“But I need to know the truth.”

“There is very little of it in books. But the great Carl Akeley was a great man.”

You could not break him away from scent of knowledge since you had sought it all your life and had to be content with facts, coordinates and statements vouchsafed in drunkenness or taken under duress. This boy, who had removed his shoes and rubbed his feet on the wooden floor of Mr. Singh’s back parlor and was so intent on knowledge that he did not know that Mr. Singh and I were embarrassed by his public foot hardening, moved in, as unshod as a hunting dog, from plane geometry to something far beyond calculus.

“Can you justify a European taking an African as his mistress?”

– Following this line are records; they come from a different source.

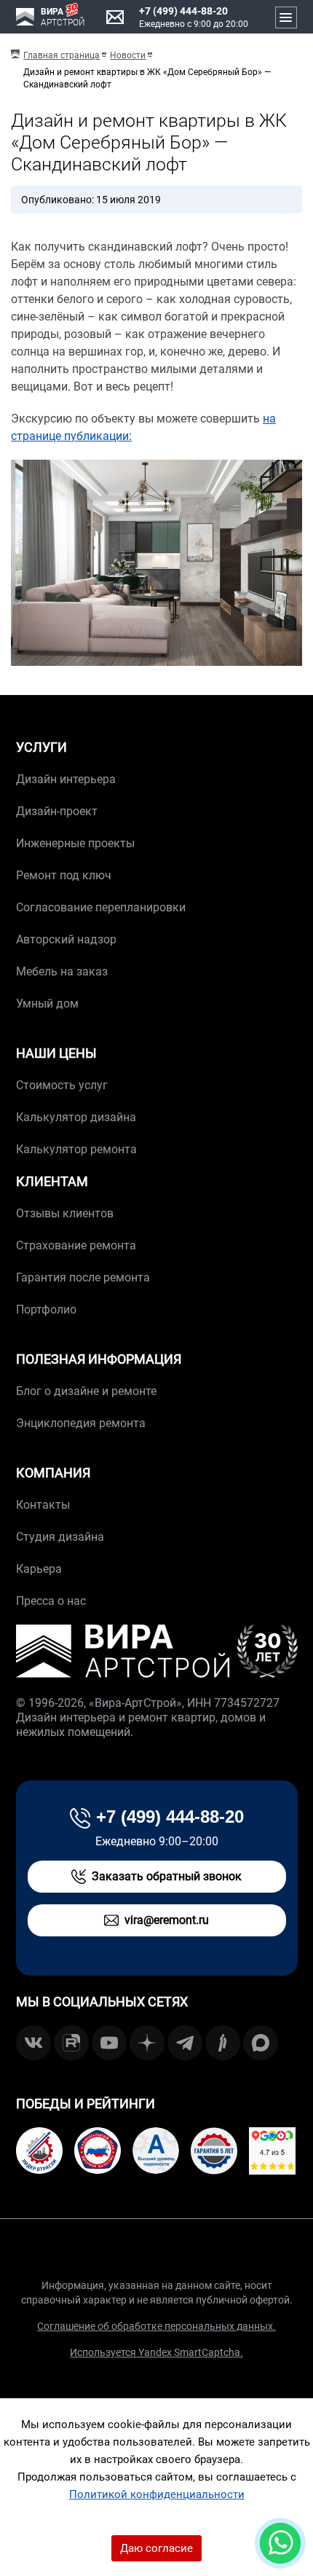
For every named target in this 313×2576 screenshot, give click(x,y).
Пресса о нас (51, 1601)
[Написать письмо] (115, 17)
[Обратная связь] (280, 2543)
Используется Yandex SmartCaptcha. (156, 2352)
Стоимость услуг (62, 1085)
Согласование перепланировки (101, 907)
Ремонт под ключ (63, 875)
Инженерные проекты (75, 843)
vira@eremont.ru (166, 1920)
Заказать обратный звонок (167, 1876)
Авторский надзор (66, 939)
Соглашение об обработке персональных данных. (156, 2326)
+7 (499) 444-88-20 (183, 11)
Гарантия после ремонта (83, 1277)
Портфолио (46, 1309)
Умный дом (47, 1003)
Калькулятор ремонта (76, 1149)
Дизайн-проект (57, 811)
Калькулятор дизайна (76, 1117)
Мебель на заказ (62, 971)
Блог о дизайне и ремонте (86, 1391)
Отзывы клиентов (65, 1213)
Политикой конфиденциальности (157, 2494)
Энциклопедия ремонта (81, 1423)
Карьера (39, 1569)
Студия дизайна (60, 1537)
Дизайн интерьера (66, 779)
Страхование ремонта (76, 1245)
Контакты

“We don’t justify. That is the function of the judiciary. Steps are taken by the police.”

“Please do not quibble,” he said. “Excuse me, sir.”

“Sir is a nicer word than Bwana. At one time it had a certain meaning.”

“Can you then condone, sir, such a relationship?”

“If a girl loves the man and there is no coercion, to me it is not a sin if adequate provision is made for the issue per stirpes and not per capita.”

This came like an unexpected block and I was as pleased as Mr. Singh that I could throw it with no change of pace. He fell back on the basic that he had been crammed on.

“It is a sin in the Eyes of God.”

“Do you carry Him with you and what type of drops do you use to ensure His clearest vision?”

“Please do not make fun of me, sir. I left everything behind me when I entered your service.”

“I have no service. We are the last free individuals in a country slightly larger than Connecticut and we believe in a very abused slogan.”

“May I hear the slogan?”

“Slogans are a bore, Mission boy…. Life, liberty and the pursuit of happiness.” Then to take the curse off having offered a slogan and because Mr. Singh was becoming solemn and ready to reenlist I said, “Harden your feet well as you are doing. Keep your bowels open and remember that there is some corner of a foreign field that shall be forever England.”

He could not quit which might have been his Chagga blood or might have been the Masai strain and he said, “But you are an officer of the Crown.”

“Technically and temporarily. What do you want? The Queen’s shilling?”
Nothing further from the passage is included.